20.6.08

Fica Comigo Esta Noite


“(…)E tive-te, atrás do espelho, todas as manhãs da minha vida. Porque foi sempre para ti que me quis bonita, mesmo nos dias escuros. É em ti que penso, quando escolho a roupa ou escovo o cabelo, todos os dias. Na possibilidade de te encontrar, no acaso de uma esquina.
(…)
…no tempo em que nos metíamos por dentro do corpo um do outro como se sozinhos fôssemos apenas pedaços de um corpo mutilado.
(…)
Adormeci todas as noites da minha vida nos teus ombros estreitos de adolescente eterno. Nunca foste bonito, mas possuías um não sei quê de juventude ancorada que te tornava imediatamente comovente. Usavas e abusavas desse não sei quê. Não acreditavas em nada, vivias num aquário de sonhos impossíveis que fazia de ti um anjo negro, abismo de lágrimas congeladas.
(…)
Posso ter inventado tudo, menos o fulgor perfeito dos nossos corpos juntos. Uma vida inteira não basta para apagar da pele o peso magnífico desse fulgor. Só sexo, disseram-me as amigas íntimas, quando eu ainda chorava com elas a saudade do êxtase.
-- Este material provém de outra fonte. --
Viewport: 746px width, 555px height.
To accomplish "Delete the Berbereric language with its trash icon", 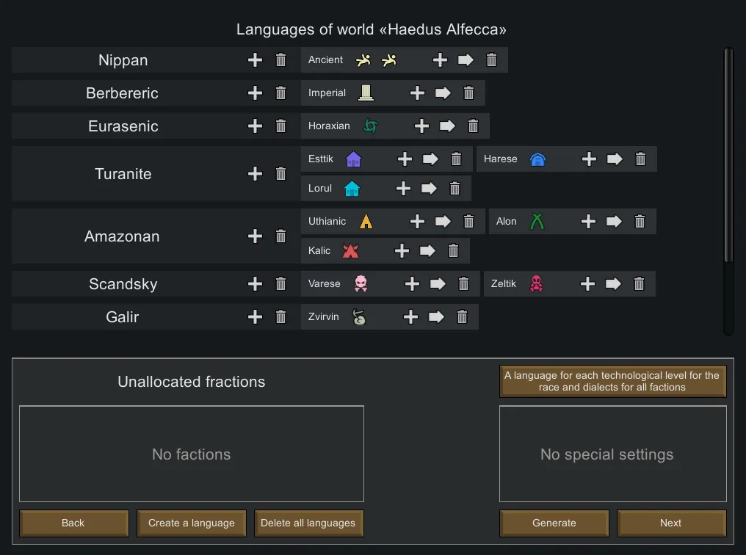I will [280, 93].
Só sexo, fogo e palha, talvez tenham razão.
(…)
Todas as noites me acaricio com os teus dedos, fecho os olhos e sugo os teus dedos sob o contorno dos meus e conduzo-te pelo meu corpo como tu me conduzias. Todas as noites rebolamos da cama para o chão e do chão para cima da cómoda do teu quarto e para a mesa da sala e para as lajes frias da cozinha, todas as noites percorremos abraçados a casa velha onde já não moras, a casa velha que se calhar já se desmoronou sem a nossa ajuda. Todas as noites tu entras em mim por todas as portas, a tua língua silenciosa desperta vertigens desconhecidas nas partes secretas das minhas orelhas e das minhas pernas e dos meus pés. Todas as noites sinto o castanho dos teus olhos grandes dissolvendo-se nos meus com uma felicidade quente, imensa, vejo os teus quadris estreitos de rapaz dançando sobre o redondo do meu ventre, das minhas nádegas, todas as noites os teus dentes mordem o meu pescoço no sítio exacto em que o meu corpo guardava a última fechadura, todas as noites volto a subir a esse monte dos vendavais só nosso. Só sexo, seja.
(…)
Tantas vezes te pedi:"Diz-me que me amas, diz só uma vez. Mesmo que seja mentira. Diz-me. Só para eu guardar o som da tua voz a dizer essa palavra."
(…)
Fechas a porta e começas a beijar-me, primeiro os olhos, depois o lóbulo da orelha, depois o pescoço, enquanto os teus dedos me abrem a camisa e me procuram os seios. Beijamo-nos de olhos abertos, como sempre

(…)
Entramos um no outro de olhos abertos, como se mergulhássemos num mar de silêncio e fogo escuro.
(…)
Talvez para morrer eu precise do amor e da família. Mas para acabar de viver, só preciso de ti, desta febre azul a que os outros chamam só sexo.”